The owners of Evanger’s Dog and Cat Food Company, obviously not the brightest criminals around, attempt to pull a fast one on the public and the FDA but was outed by blogger Phyllis Entis (AKA the foodbuglady) at eFoodAlert.
Remarkably, the essential detail that eluded the public, and possibly the FDA as well, was brought to light when Ms. Entis realized that Evanger’s test results of the duck pet food refuting FDA’s test results of the duck food were in fact test results for a completely different food than the FDA tested.
The food the FDA tested revealed that Evanger’s 100% grain-free duck pet food did not contain a lick or even a DNA scrap of duck meat.
Unbelievable as it may seem, Evanger’s had the audaciously or just plain stupidity to posted Evanger’s test results of that the duck dog food in dispute does indeed contain duck – were for a completely different brand of duck food.
Hoping that no one would notice the discrepancy, they tooted their little horn, crying indignantly that, by golly, their food does have duck in it and those meanies at the FDA were just trying to make their lives difficult.
Unfortunately, the attempt to fool the public backfired. Miserably.
What the owners of Evanger’s didn’t count on was the sharp eyes of food safety advocate, and microbiologist of note, Ms.
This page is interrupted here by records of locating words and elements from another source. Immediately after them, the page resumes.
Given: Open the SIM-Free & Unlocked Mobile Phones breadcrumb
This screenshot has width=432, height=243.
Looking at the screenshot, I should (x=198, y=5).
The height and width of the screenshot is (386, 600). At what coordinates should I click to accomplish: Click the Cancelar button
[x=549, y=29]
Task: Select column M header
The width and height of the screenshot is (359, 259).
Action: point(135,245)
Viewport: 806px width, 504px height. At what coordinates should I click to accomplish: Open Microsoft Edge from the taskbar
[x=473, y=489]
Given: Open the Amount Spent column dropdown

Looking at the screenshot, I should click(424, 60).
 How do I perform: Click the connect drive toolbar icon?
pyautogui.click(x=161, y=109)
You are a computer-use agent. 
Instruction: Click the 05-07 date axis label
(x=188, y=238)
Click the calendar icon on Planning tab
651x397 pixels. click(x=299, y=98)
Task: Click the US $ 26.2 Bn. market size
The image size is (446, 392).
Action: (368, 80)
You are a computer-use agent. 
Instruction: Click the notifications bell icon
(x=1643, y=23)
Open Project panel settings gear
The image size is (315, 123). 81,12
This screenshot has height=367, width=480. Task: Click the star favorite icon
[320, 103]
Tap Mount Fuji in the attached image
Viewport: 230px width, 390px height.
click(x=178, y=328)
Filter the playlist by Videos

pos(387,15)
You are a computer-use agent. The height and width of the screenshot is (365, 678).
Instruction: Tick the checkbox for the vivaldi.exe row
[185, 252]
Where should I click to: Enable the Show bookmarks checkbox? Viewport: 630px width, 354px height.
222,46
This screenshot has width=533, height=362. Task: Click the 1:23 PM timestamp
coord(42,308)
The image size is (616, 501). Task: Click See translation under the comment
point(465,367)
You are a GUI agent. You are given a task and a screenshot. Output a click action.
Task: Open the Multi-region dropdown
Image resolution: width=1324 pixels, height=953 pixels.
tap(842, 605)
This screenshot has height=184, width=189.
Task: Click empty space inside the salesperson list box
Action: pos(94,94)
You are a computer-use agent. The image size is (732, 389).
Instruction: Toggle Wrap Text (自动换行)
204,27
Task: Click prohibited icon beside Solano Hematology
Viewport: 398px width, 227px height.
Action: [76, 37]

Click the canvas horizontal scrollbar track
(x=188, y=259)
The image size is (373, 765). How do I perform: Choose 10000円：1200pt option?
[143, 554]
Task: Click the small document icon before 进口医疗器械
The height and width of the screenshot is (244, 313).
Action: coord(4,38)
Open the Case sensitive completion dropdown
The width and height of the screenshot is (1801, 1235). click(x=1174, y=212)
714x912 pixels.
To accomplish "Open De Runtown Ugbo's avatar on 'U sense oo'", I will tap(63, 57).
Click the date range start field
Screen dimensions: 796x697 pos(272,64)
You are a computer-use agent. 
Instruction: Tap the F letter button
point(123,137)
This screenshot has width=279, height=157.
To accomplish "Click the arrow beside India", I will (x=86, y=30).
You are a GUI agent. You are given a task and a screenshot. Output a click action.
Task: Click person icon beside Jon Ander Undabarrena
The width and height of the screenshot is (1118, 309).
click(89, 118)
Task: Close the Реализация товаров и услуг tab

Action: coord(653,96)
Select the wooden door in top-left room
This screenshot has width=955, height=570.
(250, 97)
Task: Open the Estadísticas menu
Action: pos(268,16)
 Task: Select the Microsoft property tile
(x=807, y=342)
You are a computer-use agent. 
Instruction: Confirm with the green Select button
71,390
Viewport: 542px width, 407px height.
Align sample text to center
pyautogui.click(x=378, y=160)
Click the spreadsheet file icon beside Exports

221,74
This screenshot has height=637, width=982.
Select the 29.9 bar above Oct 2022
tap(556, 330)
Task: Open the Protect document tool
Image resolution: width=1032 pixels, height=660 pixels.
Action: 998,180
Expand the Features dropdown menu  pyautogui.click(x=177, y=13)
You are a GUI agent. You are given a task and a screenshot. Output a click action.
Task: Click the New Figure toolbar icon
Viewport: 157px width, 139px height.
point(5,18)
Entis would notice that the two foods in question were completely different foods.
The FDA’s Warning Letter (bold added):
We found that the Evanger’s Grain-free Duck Pet Food product was adulterated.
Under Section 402(b)(1) of the FD&C Act, 21 U.S.C. § 342(b)(1), a food is deemed to be adulterated if any valuable constituent has been in whole or in part omitted or abstracted therefrom.
Our investigation revealed that a valuable constituent (duck) was not detected in the product and had been omitted or abstracted therefrom.
Furthermore, this product was misbranded. Under Section 403(a)(1) of the FD&C Act, 21 U.S.C. § 343(a)(1), a food is deemed to be misbranded if its labeling is false or misleading in any particular.
The labeling indicates that Evanger’s Grain-free Duck Pet Food contains duck, but the analytical sample results did not detect the presence of duck in the product.
Evanger’s response (paraphrased, bold added):
Evanger’s has supplied information to FDA which supports their assentation to be inaccurate. [spelling error not mine]
The products in question are: Evanger’s brand Super Premium Duck. The firm’s DNA test results confirmed that there was Duck DNA present in Duck Lot #2401E02DK2.
Although Evanger’s has evidence that contradicts FDA findings, it is the policy of FDA to issue warning letters first while they continue their investigation. Therefore, we expect that there will be a warning letter posted on the FDA website in the near future.
The management of Evanger’s Dog & Cat Food Company, Inc. looks forward to continuing to working closely with the FDA, and we are confident that the resolution will be favorable for Evanger’s.
I hate to break it to you Evanger’s, but you will probably never receive a retraction from the FDA, nor will you ever be likely to receive a resolution favorable to your company from the FDA unless a day should come that pigs will be capable of flight.
I have to wonder also why Evanger’s knew to submit the food to a lab for testing one month before receiving FDA’s Warning Letter.
Is Evanger’s psychic? Did they have a crystal FDA ball which alerted them that they would need to perform a DNA species identification test on a food for a problem yet unforeseen?
Evanger’s food substitution shenanigans:
Evanger’s Grain Free 100% Duck Canned Dog and Cat Food; INGREDIENTS: Whole Dressed Duck and Duck Broth.
Evanger’s Super Premium Gold Dinner Duck & Sweet Potato Dinner; INGREDIENTS: Duck, Chicken Broth, Sweet Potatoes, Liver, etc.
Now I ask you, how is it reasonably possible that these two brands could ever be mistaken for one another by the company that manufactures them?